Sobre el mediodía eran sólo entre diez y quince mil pacíficos descamisados que habían osado exhibirse en el centro sin saco, como recomendaba el Partido Socialista a su breve proletariado urbano y adherente. Se lavaban en las fuentes. Fue el mayor daño. Los generales calcularon: traer los tanques de Campo de Mayo exigía no menos de seis horas. Todos se equivocaron: los conservadores, que creían en un ejército servicial y que Farrell podría ser sustituido por el general Justo; los radicales, con sus eternas indecisiones convenciendo a Amadeo Sabattini de que no debía aceptar un poder contaminado y que «había que entregar el poder a la Corte», y como siempre, esa izquierda que hablaba de lumpen proletariado (Ghioldi), o peor, de «hordas nazis» (Codovilla) y no veía la emergencia de masas que votarían a Perón por el 55 por ciento de los votos.
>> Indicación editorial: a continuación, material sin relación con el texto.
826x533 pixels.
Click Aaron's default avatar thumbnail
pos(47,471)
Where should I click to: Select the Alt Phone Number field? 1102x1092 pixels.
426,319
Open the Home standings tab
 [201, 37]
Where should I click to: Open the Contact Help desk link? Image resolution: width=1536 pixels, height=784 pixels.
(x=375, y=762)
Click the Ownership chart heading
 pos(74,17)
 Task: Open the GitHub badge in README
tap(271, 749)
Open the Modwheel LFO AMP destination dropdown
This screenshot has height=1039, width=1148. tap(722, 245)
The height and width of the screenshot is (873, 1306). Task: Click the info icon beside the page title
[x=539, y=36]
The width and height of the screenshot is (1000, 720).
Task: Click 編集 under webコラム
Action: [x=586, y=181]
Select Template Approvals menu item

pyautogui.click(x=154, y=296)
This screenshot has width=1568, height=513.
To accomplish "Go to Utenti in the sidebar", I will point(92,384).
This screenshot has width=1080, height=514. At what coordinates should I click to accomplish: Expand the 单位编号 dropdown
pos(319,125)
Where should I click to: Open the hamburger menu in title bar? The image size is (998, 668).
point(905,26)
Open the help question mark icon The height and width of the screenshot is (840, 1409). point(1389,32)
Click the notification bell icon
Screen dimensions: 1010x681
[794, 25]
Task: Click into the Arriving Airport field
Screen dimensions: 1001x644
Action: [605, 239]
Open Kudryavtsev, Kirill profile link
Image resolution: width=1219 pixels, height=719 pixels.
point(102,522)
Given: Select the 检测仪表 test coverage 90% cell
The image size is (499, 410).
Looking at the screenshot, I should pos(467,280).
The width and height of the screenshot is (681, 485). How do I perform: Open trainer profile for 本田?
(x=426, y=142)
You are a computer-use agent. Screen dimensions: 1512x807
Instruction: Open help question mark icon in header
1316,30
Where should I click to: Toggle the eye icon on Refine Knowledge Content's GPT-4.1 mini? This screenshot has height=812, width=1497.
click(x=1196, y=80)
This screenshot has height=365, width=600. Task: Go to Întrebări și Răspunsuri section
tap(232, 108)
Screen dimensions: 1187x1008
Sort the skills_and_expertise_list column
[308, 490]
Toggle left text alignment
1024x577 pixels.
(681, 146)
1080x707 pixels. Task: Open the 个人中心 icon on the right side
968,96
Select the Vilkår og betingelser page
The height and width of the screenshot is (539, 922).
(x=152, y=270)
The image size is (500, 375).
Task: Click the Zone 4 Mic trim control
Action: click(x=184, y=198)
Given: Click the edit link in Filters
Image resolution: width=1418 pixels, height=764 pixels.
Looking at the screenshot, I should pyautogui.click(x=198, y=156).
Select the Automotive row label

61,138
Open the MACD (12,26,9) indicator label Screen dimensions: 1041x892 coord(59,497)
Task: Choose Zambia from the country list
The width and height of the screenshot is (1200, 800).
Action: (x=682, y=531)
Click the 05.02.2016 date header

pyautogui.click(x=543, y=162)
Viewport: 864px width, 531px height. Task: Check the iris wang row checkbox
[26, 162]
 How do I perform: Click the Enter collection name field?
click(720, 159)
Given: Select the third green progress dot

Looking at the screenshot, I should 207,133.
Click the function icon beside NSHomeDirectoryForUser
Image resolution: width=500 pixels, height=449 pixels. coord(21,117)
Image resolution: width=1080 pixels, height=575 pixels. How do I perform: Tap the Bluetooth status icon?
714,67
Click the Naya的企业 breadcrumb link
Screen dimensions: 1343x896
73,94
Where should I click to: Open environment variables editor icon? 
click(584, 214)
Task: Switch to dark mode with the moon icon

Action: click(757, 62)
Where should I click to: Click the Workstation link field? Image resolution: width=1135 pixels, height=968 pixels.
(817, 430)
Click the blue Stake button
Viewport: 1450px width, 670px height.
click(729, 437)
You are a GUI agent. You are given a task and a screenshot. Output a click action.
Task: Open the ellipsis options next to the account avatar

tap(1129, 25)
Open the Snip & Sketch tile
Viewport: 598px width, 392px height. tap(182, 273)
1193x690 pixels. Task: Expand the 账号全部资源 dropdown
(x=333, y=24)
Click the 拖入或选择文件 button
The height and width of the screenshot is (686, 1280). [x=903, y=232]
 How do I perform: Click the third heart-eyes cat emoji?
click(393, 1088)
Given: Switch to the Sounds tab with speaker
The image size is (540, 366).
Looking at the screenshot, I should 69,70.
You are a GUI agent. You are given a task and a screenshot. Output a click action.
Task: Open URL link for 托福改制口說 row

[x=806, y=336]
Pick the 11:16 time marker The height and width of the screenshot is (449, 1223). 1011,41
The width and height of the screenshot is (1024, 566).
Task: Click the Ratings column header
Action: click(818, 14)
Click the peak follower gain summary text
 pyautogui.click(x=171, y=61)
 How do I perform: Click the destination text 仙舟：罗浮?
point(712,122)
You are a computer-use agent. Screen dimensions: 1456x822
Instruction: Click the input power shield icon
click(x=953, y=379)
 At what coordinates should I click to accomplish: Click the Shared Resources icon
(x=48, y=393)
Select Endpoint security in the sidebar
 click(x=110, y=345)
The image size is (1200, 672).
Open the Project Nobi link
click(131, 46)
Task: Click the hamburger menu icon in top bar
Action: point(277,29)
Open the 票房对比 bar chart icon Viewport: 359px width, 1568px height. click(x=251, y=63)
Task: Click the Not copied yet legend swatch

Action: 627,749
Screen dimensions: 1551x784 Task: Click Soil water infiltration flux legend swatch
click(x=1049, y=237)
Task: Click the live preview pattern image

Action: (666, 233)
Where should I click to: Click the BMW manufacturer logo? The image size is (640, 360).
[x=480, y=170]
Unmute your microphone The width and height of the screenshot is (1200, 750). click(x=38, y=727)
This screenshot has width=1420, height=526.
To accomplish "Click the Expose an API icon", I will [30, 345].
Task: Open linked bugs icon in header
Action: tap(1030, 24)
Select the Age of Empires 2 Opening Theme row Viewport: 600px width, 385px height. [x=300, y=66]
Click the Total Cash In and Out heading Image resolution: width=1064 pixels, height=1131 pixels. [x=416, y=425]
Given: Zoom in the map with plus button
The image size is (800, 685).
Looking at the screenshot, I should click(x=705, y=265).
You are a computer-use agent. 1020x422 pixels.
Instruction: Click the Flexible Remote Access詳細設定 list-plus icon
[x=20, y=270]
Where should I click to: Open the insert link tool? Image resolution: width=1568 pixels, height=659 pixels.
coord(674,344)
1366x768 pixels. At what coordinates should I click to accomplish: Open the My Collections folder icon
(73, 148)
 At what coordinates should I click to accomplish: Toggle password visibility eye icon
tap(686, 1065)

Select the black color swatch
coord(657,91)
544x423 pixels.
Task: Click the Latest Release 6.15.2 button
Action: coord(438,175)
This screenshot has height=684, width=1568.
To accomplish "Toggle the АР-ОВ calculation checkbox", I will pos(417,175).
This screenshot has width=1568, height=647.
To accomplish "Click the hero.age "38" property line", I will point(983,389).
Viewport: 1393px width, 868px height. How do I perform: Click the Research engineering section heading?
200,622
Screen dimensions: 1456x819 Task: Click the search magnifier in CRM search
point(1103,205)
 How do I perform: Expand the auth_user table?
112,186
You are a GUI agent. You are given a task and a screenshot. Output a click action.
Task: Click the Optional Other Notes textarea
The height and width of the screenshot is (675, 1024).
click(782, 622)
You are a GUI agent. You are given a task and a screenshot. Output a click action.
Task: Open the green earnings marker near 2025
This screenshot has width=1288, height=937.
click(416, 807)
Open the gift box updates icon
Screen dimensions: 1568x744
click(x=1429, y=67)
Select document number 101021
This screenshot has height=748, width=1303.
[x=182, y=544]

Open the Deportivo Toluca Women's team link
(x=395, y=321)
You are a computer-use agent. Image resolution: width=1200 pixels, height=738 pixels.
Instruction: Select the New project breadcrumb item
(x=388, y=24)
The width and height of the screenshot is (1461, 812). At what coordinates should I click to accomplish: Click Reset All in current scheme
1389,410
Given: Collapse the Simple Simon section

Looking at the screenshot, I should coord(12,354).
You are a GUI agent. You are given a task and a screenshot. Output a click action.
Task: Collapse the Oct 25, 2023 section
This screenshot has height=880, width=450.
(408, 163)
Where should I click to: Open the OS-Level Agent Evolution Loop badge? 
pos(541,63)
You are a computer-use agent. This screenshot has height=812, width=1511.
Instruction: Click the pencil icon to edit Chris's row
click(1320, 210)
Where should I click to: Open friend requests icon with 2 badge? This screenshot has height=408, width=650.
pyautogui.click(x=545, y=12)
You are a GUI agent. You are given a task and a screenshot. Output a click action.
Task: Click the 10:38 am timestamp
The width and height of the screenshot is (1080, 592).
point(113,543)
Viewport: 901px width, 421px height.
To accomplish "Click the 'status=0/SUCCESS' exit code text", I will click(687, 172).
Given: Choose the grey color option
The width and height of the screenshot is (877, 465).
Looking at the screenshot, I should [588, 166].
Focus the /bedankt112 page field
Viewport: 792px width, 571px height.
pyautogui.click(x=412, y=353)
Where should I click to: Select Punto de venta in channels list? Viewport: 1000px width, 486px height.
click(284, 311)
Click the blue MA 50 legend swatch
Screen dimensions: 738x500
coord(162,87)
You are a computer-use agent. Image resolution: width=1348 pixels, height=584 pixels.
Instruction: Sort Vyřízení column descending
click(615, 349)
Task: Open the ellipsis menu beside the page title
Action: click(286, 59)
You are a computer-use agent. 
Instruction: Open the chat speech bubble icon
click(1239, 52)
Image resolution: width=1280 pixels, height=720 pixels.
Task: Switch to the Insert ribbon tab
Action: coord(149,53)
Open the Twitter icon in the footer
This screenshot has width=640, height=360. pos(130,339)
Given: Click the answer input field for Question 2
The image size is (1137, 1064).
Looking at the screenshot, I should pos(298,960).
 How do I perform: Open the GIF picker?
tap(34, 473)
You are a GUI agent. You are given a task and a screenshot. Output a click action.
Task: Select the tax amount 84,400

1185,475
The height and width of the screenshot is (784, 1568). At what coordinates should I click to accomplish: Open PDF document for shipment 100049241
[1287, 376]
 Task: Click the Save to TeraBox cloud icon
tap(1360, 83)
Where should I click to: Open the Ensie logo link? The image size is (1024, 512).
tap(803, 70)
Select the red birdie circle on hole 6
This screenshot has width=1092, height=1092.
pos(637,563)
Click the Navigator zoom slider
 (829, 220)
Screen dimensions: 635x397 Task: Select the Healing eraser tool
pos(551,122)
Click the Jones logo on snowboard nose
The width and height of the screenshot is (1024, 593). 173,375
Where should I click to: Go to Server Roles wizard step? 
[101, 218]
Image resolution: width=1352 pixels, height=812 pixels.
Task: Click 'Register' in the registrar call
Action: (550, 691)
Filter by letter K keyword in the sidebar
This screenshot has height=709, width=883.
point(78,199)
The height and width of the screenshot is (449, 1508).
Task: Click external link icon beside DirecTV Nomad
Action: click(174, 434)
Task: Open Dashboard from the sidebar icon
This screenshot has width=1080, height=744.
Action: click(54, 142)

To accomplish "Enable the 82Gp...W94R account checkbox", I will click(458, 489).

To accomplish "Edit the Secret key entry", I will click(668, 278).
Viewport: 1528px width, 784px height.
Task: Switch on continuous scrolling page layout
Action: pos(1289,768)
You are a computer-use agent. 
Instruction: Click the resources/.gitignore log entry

Sobre la media tarde, aquello se empieza a transformar en un alud. Félix Luna, después de analizar las cifras emocionales, estimó que se trató de unos 300.000 (la mayor concentración política hasta entonces) y de «otros centenares de miles en las provincias».
La duda de Perón
Mientras Perón se cambia de pijama, convocado a palacio por Farrea, y se viste en público como un torero o ya como un emperador, pregunta:
‑¿Es verdad che que hay mucha gente?
Los que a las siete de la mañana pensaban en eliminarlo y obligarlo a exiliarse, a las siete de la tarde le ruegan que asuma prácticamente el poder. Del mareo de la lancha policial, al mareo inefable del baño de masas que se produce a las 23.10, cuando aparece en el balcón de la Casa Rosada.
Los políticos porteños y los militares integraron una única tribuna de voyeurs para asistir al homérico acto erótico de la relación masa‑líder. Una explosión de democracia salvaje, elemental, que se situaba por encima o por debajo de toda republicanidad. Se engendraba un espíritu político que determinaría la vida política argentina, para bien y para mal, durante medio siglo. Una nostalgia de justicia o de solidaridad que incluso, tal vez, ya empiece a corroer el actual e inesperado peronismo de mercado.